▸ **Excerpted passage**

A small confession: my third year in Canada and I haven’t yet developed a taste for turkey and pumkpin pie. Give me a lamb roast and a slice of pavlova any day! But if there’s one Canadian Thanksgiving tradition I can really sink my teeth into, it’s the whole, well, giving-of-thanks bit.
No doubt, being thankful is kinda hard right now. This year has been a dumpster fire for pretty much everyone on the planet. Indeed, a literal fire for those unlucky enough to suffer the dual catastrophes of a global pandemic and unprecedented mega fires.
Even those of us fortunate enough to be in places with low COVID case-counts and a mere few days of hazardous smoke inhalation have found our lives upheaved in ways we couldn’t have imagined. Separated from family and friends by hard borders and impossible flights, unable to gather with those around us, deprived of our usual social connections and activites… we have plenty of legitimate reason to feel aggrieved.
I’ve certainly seen a spike in my own stress and anxiety. The worry for unreachable family back home, the little jolt of fear as I signed up to staff the COVID assessment clinic, the mounting homesickness, a high pressure new job, a relationship break-up and the increasingly pervasive insomnia have all taken their toll.
I got stuck. Really stuck. I needed help.
Thus, I embarked upon a CBT skills course, a series of sessions with a coach, and a psychology podcast binge. Self-care looks very different these days than the pedicure-and-cocktails of old. Nowdays it looks like a morning hike, a mindfulness exercise and knuckling down to do my psychological homework.
I’ve learned a lot of skills and find it much easier to keep the emotional pot from boiling over, but one particular theme that keeps coming up is the importance of gratitude. It seems a daily reflection of what we’re grateful for can make us happier, more productive and make better decisions for our future selves. (Listen here, for some of the evidence).
So here goes. In 2020, I am grateful for my good physical health, and the health of my family. I’m grateful to have secure employment in a job that lets me leave the house to go and interact with other people. I’m grateful to live in a place where leaders and citizens respect science and do what’s right by each other. I’m grateful for technology to stay connected. I’m grateful for the cancellation of overseas conferences for the time and space to explore my beautiful local corner of the world. I’m grateful for the trigger to work on my psychological wellbeing; I know it will stand me in good stead for many years to come.
Yep. This Canadian Thanksgiving I’ll take a huge serving of gratitude. And a little slice of pie.

[Stored items]
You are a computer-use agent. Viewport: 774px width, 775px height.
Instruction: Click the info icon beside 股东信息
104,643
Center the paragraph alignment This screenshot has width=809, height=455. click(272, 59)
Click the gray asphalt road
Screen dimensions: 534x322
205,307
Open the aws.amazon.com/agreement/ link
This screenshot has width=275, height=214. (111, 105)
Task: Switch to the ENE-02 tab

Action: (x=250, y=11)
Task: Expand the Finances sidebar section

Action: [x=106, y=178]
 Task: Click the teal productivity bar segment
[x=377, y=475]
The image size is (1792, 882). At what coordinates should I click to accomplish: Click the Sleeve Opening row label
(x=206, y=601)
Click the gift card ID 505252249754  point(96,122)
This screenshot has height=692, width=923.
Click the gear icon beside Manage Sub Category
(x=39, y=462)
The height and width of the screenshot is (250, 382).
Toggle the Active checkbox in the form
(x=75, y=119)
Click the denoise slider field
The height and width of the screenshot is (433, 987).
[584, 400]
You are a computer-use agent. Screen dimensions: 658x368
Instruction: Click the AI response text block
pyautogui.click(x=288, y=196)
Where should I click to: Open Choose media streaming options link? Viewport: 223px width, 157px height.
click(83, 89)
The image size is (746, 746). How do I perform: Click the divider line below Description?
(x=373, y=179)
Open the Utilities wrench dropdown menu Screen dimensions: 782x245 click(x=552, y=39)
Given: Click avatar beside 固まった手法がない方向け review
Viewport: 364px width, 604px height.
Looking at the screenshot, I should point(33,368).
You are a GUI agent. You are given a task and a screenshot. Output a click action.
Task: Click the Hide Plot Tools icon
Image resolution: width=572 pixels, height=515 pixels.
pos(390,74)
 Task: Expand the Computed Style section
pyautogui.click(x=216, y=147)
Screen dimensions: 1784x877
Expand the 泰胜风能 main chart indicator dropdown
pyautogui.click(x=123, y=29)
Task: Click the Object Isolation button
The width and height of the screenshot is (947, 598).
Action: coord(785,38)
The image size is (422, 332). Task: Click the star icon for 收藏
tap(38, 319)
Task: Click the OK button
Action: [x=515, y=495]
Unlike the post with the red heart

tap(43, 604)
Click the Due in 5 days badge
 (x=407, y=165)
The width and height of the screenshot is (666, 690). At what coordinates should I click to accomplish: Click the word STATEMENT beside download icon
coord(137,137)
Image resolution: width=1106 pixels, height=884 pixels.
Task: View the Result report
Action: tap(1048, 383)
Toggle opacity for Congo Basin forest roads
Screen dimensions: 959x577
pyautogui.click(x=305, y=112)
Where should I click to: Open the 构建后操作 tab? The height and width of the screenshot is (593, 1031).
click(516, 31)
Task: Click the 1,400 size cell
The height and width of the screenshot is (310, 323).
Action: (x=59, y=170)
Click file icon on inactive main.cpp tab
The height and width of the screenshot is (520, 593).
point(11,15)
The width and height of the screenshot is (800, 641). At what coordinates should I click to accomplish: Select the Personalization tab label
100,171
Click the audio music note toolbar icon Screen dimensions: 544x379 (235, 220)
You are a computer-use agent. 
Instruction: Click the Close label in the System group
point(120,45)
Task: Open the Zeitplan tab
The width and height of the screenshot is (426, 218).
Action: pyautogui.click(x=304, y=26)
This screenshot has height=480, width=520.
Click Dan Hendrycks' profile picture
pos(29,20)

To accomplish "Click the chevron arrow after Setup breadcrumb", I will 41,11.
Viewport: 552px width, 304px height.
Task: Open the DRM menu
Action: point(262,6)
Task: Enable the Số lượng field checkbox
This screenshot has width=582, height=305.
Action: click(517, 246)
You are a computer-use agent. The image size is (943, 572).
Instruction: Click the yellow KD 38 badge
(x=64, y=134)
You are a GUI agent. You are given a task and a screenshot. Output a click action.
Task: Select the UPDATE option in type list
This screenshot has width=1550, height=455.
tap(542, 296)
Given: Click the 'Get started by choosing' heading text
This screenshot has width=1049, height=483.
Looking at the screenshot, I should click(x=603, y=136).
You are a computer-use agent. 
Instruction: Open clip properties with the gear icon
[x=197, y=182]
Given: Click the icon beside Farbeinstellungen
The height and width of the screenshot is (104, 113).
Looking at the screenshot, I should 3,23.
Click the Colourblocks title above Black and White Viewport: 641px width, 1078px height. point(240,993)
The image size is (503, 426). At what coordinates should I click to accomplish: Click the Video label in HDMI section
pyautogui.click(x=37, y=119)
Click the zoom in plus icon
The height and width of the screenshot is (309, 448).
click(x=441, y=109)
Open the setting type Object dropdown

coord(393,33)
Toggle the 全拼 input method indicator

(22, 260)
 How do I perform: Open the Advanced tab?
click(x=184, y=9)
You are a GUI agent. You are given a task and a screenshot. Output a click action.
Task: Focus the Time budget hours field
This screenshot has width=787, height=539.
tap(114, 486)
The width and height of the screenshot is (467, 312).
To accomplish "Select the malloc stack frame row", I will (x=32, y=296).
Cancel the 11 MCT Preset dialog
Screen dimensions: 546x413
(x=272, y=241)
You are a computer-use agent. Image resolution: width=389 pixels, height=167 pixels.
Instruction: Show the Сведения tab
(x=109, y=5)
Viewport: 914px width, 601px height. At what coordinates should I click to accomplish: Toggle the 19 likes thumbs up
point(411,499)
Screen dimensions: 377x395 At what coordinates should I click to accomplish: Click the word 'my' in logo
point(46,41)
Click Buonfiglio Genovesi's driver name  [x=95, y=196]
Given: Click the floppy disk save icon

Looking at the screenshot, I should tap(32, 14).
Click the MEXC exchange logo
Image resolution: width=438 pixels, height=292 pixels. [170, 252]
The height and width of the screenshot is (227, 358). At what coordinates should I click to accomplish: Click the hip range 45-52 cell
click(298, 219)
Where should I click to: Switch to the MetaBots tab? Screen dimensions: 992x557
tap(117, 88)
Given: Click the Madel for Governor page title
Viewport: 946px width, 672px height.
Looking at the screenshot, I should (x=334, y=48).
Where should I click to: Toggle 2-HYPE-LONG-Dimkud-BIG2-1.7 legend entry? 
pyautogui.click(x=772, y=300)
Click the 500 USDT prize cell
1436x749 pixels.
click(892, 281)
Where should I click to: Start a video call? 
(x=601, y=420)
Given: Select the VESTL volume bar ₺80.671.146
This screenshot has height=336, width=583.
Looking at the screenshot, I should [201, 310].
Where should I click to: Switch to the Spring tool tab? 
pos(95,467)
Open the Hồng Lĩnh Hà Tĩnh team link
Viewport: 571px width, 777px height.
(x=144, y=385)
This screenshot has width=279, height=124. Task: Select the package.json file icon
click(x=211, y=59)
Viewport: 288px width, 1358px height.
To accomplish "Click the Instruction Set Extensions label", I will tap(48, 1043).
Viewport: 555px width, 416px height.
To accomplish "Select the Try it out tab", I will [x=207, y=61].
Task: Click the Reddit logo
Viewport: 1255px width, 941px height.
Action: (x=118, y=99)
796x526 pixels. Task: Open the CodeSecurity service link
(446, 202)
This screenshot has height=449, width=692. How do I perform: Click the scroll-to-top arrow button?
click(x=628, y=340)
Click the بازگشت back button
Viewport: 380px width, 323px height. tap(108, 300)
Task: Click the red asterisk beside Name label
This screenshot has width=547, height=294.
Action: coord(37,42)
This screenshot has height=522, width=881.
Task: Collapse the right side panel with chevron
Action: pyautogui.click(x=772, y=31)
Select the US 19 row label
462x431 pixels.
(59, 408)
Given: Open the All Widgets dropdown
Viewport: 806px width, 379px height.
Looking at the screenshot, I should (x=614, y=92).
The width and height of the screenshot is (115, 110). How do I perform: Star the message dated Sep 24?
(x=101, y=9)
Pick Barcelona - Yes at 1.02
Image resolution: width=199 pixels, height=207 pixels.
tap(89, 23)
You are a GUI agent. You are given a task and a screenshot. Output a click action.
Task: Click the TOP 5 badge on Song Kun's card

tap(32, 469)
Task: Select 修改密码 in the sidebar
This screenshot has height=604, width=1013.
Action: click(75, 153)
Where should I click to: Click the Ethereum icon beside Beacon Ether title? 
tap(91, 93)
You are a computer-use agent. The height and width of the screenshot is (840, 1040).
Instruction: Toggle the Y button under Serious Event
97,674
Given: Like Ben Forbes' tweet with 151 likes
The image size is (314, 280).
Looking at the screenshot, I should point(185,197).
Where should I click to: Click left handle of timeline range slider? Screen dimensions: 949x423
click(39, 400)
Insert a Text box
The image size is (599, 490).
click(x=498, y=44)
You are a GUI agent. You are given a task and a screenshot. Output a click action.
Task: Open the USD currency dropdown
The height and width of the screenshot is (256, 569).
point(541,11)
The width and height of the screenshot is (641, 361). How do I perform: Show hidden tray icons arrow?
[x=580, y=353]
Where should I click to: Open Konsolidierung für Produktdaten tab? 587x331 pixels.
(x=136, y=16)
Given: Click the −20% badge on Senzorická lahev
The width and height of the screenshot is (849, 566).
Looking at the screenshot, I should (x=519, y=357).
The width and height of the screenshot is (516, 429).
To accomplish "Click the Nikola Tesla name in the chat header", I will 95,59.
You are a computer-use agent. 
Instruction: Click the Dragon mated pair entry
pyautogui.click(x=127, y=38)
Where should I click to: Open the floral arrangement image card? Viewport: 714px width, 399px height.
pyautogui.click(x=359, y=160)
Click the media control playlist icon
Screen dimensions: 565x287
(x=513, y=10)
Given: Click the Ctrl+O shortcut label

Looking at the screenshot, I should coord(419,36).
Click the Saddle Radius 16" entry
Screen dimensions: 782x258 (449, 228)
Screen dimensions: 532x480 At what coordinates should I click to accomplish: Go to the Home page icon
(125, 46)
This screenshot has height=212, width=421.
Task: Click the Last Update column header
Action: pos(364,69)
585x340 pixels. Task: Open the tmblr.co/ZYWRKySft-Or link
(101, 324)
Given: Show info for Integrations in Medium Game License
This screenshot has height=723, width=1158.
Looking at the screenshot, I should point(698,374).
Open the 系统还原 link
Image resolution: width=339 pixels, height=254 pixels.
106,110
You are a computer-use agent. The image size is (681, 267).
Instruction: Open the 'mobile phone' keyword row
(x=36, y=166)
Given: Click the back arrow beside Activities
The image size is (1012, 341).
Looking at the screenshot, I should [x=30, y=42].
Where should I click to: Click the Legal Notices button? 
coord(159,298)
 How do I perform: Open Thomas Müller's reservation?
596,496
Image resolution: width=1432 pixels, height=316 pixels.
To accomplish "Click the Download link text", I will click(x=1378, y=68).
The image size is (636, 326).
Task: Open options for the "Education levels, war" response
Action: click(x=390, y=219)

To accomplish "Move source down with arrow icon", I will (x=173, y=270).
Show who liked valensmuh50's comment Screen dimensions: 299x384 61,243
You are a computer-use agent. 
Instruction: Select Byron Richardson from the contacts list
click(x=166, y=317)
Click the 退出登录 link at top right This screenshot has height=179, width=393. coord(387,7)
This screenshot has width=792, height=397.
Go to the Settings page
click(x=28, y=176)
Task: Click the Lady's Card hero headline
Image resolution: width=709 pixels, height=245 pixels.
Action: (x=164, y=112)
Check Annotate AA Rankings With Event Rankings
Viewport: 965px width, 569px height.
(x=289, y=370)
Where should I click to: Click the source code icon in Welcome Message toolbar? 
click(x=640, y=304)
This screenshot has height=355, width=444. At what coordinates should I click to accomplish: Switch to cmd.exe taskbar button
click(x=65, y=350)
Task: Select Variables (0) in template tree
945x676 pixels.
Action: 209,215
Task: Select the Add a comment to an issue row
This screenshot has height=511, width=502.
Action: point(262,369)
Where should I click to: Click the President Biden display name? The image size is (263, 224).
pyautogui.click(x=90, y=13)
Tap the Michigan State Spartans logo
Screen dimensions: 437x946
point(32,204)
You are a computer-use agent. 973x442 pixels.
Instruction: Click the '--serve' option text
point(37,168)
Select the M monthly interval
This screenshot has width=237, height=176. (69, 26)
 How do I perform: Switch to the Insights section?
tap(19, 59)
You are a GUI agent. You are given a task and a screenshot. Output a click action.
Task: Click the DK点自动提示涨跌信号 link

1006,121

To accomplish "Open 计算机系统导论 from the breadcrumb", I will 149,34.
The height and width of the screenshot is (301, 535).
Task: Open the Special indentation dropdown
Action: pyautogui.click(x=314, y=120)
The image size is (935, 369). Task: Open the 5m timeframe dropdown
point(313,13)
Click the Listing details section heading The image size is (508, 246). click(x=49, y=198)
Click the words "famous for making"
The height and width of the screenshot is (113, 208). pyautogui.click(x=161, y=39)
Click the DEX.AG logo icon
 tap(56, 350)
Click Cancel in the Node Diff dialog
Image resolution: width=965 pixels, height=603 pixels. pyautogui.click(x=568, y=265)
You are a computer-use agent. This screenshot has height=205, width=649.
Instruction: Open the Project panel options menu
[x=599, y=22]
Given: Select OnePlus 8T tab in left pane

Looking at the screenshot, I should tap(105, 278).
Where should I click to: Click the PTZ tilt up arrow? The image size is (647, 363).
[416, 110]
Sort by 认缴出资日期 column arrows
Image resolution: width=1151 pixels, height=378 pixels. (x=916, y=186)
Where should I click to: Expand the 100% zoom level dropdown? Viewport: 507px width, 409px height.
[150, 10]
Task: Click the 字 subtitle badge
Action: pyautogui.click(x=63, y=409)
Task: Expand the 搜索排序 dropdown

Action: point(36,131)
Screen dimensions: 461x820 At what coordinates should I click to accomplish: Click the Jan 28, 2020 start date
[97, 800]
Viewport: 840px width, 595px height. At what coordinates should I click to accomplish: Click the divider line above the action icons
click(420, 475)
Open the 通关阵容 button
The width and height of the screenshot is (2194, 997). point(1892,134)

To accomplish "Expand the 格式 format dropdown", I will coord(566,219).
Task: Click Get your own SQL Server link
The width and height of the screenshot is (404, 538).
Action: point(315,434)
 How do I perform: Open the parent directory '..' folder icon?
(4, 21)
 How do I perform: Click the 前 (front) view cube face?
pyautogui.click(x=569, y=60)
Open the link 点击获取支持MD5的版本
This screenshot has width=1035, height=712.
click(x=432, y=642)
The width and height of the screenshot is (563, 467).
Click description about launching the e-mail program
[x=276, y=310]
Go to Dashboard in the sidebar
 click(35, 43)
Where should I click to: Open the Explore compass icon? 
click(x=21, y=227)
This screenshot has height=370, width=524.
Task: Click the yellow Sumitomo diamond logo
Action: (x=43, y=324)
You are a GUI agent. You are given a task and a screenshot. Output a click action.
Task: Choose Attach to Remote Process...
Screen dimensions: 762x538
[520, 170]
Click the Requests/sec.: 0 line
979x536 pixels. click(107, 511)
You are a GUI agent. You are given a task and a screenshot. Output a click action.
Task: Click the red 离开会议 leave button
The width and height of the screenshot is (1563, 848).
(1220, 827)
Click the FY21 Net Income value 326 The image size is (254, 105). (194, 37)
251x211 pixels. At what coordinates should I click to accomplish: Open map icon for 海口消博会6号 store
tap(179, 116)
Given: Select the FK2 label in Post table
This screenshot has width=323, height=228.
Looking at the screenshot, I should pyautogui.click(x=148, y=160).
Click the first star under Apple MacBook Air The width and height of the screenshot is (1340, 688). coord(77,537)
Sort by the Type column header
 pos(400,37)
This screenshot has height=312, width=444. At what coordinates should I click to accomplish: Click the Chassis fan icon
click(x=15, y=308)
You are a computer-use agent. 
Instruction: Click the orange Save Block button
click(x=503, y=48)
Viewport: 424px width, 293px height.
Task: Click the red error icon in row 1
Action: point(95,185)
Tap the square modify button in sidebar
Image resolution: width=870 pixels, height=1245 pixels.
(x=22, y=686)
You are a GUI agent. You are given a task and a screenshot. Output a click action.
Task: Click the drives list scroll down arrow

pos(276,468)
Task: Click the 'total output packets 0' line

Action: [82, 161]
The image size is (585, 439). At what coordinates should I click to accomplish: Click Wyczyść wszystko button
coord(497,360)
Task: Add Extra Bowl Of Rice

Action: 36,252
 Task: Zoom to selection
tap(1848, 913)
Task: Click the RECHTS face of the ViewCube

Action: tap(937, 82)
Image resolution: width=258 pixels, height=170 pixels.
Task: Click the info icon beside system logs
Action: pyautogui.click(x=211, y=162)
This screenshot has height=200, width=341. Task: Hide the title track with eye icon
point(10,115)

▸ **Task prompt**
According to the essay on Thanksgiving gratitude, what does self-care look like nowadays?

▸ **Result**
A morning hike, a mindfulness exercise and knuckling down to do psychological homework.